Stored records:
⟨
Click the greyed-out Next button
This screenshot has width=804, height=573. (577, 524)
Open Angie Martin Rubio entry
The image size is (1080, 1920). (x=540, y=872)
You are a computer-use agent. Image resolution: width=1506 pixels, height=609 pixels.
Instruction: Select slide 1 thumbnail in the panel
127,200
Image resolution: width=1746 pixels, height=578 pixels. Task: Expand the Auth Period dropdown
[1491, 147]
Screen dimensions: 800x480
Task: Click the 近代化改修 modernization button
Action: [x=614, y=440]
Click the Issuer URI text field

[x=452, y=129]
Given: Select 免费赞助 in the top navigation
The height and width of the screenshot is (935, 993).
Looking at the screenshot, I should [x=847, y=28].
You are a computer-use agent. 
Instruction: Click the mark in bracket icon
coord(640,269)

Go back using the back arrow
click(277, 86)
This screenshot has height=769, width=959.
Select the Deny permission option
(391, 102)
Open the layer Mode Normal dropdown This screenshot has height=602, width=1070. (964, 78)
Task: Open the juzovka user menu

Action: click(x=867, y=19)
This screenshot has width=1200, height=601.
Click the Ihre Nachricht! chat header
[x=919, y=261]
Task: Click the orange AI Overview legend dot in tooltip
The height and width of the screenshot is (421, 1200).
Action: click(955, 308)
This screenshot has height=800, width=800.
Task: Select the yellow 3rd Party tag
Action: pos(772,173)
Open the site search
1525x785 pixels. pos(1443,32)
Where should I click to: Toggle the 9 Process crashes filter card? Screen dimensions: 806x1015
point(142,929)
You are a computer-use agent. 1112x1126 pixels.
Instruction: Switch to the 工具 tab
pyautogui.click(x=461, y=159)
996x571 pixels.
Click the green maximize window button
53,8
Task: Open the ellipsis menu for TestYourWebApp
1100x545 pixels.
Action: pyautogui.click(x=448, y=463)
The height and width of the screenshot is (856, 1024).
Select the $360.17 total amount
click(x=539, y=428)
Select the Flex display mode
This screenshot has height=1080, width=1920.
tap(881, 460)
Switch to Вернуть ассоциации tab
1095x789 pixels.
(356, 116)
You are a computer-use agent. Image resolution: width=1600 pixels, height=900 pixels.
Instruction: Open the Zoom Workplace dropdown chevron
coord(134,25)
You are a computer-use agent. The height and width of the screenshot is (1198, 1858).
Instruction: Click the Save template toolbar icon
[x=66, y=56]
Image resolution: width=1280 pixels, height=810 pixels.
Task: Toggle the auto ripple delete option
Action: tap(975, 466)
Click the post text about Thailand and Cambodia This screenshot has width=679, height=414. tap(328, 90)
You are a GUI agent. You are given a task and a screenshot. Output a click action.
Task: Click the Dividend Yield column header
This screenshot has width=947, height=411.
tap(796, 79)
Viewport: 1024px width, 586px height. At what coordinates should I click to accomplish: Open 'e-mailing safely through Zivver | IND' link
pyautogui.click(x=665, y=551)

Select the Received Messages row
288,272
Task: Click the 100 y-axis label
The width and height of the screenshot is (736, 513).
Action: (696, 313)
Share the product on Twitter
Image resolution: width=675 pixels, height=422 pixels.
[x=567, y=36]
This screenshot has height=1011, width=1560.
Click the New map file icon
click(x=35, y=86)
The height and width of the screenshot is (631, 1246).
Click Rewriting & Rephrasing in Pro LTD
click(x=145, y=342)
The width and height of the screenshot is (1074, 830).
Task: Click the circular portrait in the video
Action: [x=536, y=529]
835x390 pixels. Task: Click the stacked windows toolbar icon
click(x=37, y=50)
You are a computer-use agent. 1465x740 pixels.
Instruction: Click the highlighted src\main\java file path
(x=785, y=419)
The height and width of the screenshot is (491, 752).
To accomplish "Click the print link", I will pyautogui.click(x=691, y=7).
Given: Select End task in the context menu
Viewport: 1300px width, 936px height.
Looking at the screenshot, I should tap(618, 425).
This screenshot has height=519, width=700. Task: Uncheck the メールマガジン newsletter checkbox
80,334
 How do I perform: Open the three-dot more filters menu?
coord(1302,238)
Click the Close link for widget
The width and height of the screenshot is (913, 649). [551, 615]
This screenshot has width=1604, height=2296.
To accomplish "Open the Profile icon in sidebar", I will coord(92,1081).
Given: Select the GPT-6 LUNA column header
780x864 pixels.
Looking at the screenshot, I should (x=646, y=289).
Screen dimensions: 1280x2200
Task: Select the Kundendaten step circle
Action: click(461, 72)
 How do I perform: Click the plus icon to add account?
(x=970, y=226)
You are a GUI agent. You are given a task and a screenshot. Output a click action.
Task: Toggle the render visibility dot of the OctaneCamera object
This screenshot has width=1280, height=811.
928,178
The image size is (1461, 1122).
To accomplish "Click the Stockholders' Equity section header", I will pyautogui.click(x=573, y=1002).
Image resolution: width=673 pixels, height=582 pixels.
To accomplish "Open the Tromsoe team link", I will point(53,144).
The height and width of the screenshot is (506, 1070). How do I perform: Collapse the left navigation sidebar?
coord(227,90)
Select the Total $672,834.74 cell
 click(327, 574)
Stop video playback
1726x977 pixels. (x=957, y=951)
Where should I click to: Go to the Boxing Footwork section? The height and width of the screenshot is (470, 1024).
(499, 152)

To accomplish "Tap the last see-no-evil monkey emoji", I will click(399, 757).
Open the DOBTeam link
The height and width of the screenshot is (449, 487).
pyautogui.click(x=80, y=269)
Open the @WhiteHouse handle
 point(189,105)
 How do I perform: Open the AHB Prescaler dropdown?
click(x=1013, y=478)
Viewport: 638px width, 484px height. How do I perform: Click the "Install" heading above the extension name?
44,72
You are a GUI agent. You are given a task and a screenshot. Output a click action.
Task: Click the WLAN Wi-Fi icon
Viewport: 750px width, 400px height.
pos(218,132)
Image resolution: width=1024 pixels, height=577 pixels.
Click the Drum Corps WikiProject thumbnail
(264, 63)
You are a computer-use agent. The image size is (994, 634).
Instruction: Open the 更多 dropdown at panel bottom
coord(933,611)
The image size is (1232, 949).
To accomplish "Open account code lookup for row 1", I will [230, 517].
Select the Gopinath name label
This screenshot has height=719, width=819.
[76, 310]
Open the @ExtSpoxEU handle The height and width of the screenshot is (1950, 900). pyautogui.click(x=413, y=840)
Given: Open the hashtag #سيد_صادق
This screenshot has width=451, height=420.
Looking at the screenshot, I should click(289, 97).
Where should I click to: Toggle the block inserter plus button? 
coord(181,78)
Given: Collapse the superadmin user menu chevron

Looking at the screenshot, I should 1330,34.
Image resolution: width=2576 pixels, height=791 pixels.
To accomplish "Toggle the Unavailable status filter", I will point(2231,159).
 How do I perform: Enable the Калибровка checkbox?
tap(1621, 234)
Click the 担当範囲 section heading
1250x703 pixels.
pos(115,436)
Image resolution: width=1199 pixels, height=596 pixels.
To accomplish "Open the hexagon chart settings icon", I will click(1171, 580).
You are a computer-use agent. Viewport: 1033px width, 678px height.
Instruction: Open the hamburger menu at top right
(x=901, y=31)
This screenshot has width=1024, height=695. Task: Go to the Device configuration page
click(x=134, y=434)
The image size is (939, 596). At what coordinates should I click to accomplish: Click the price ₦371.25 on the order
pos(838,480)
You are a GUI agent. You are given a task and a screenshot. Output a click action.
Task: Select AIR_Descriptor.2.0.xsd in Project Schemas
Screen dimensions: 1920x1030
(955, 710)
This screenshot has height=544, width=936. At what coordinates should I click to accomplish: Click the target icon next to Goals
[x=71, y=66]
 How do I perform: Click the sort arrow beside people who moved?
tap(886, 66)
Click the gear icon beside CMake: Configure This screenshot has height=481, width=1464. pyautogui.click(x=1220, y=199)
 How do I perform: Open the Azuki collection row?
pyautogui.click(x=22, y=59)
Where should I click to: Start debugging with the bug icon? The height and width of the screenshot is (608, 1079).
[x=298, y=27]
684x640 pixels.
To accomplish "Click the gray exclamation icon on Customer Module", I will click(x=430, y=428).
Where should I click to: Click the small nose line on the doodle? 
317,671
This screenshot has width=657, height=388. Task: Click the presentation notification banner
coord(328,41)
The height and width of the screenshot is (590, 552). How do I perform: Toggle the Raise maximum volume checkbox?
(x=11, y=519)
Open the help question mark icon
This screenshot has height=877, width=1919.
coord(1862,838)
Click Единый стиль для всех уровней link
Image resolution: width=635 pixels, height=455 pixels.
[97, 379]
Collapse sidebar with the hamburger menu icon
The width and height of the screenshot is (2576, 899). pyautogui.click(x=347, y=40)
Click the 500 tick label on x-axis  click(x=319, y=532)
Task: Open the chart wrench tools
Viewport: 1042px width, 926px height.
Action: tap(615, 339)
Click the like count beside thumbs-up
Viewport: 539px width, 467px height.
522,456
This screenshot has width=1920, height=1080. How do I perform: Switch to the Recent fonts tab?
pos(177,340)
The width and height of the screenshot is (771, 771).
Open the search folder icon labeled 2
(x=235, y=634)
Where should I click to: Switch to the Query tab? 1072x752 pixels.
⟩
▸ Problem to work on:
For the data above, give the number of lines in which the word "axis" appears, and nothing more.

▸ Exercise result:
2